#### What you are asked to do:
For this exercise, write out every entry exactly and leave the pictures out.

#### Extracted entries:
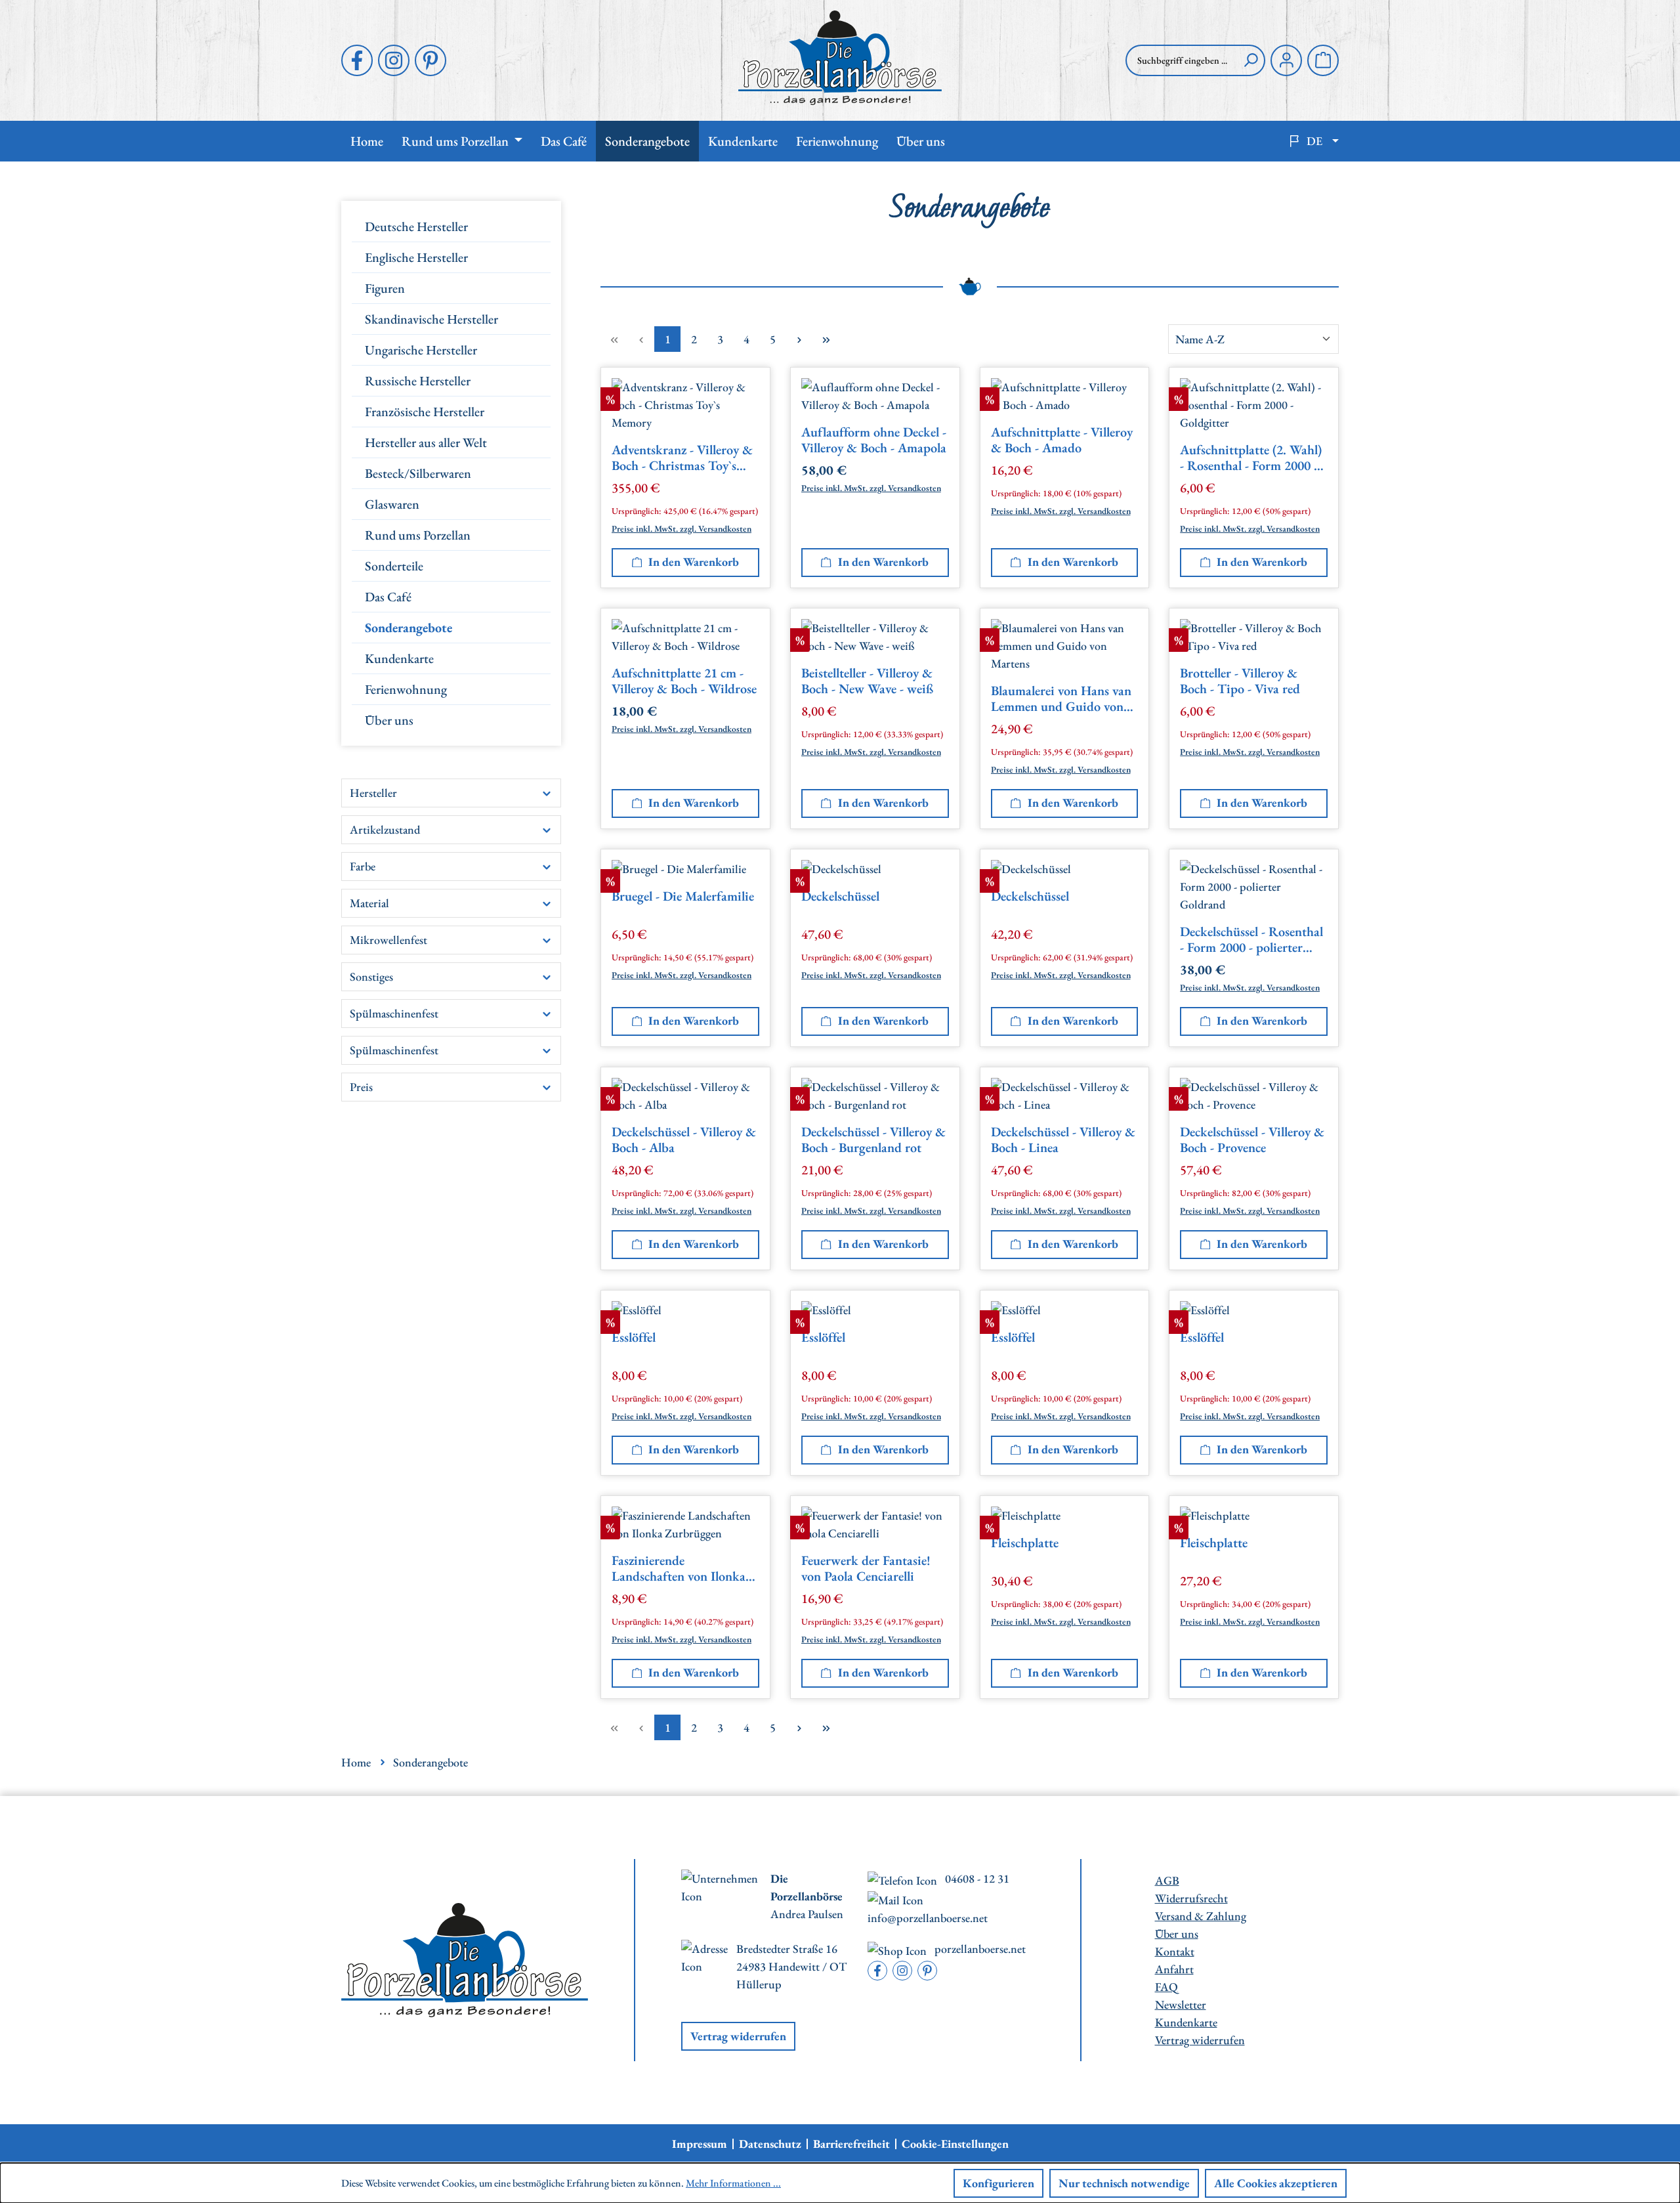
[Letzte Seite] (825, 339)
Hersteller (373, 792)
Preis (361, 1086)
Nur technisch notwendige (1124, 2183)
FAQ (1166, 1986)
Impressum (699, 2144)
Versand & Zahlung (1200, 1915)
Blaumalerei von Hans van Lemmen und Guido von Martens (1061, 699)
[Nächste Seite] (799, 339)
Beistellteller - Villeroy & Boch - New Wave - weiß (867, 681)
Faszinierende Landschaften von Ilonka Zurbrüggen (679, 1568)
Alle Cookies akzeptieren (1275, 2183)
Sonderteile (394, 565)
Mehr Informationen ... (733, 2183)
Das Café (388, 596)
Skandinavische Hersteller (431, 319)
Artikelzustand (385, 829)
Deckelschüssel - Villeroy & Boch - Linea (1063, 1140)
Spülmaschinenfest (394, 1013)
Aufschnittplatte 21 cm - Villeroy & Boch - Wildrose (684, 681)
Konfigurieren (998, 2183)
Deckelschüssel (840, 896)
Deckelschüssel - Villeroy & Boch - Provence (1252, 1140)
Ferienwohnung (406, 689)
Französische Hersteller (424, 411)
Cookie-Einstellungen (955, 2144)
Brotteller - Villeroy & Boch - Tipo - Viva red (1240, 681)
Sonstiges (371, 976)
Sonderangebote (408, 627)
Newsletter (1180, 2004)
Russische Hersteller (418, 380)
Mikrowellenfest (388, 939)
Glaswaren (392, 504)
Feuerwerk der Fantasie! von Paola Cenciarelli (866, 1568)
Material (369, 902)
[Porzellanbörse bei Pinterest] (430, 60)
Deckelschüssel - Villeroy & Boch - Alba (684, 1140)
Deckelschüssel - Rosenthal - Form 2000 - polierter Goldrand (1251, 940)
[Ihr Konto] (1286, 60)
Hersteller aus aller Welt (426, 442)
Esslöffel (634, 1337)
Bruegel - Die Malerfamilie (683, 896)
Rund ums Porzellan (418, 535)
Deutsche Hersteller (416, 226)
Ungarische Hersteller (421, 349)
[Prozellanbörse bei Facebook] (357, 60)
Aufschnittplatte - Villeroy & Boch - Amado (1062, 440)
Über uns (389, 720)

#### Solution to this exercise:
[Letzte Seite] (825, 339)
Hersteller (373, 792)
Preis (361, 1086)
Nur technisch notwendige (1124, 2183)
FAQ (1166, 1986)
Impressum (699, 2144)
Versand & Zahlung (1200, 1915)
Blaumalerei von Hans van Lemmen und Guido von Martens (1061, 699)
[Nächste Seite] (799, 339)
Beistellteller - Villeroy & Boch - New Wave - weiß (867, 681)
Faszinierende Landschaften von Ilonka Zurbrüggen (679, 1568)
Alle Cookies akzeptieren (1275, 2183)
Sonderteile (394, 565)
Mehr Informationen ... (733, 2183)
Das Café (388, 596)
Skandinavische Hersteller (431, 319)
Artikelzustand (385, 829)
Deckelschüssel - Villeroy & Boch - Linea (1063, 1140)
Spülmaschinenfest (394, 1013)
Aufschnittplatte 21 cm - Villeroy & Boch - Wildrose (684, 681)
Konfigurieren (998, 2183)
Deckelschüssel (840, 896)
Deckelschüssel - Villeroy & Boch - Provence (1252, 1140)
Ferienwohnung (406, 689)
Französische Hersteller (424, 411)
Cookie-Einstellungen (955, 2144)
Brotteller - Villeroy & Boch - Tipo - Viva red (1240, 681)
Sonstiges (371, 976)
Sonderangebote (408, 627)
Newsletter (1180, 2004)
Russische Hersteller (418, 380)
Mikrowellenfest (388, 939)
Glaswaren (392, 504)
Feuerwerk der Fantasie! von Paola Cenciarelli (866, 1568)
Material (369, 902)
[Porzellanbörse bei Pinterest] (430, 60)
Deckelschüssel - Villeroy & Boch - Alba (684, 1140)
Deckelschüssel - Rosenthal - Form 2000 - polierter Goldrand (1251, 940)
[Ihr Konto] (1286, 60)
Hersteller aus aller Welt (426, 442)
Esslöffel (634, 1337)
Bruegel - Die Malerfamilie (683, 896)
Rund ums Porzellan (418, 535)
Deutsche Hersteller (416, 226)
Ungarische Hersteller (421, 349)
[Prozellanbörse bei Facebook] (357, 60)
Aufschnittplatte - Villeroy & Boch - Amado (1062, 440)
Über uns (389, 720)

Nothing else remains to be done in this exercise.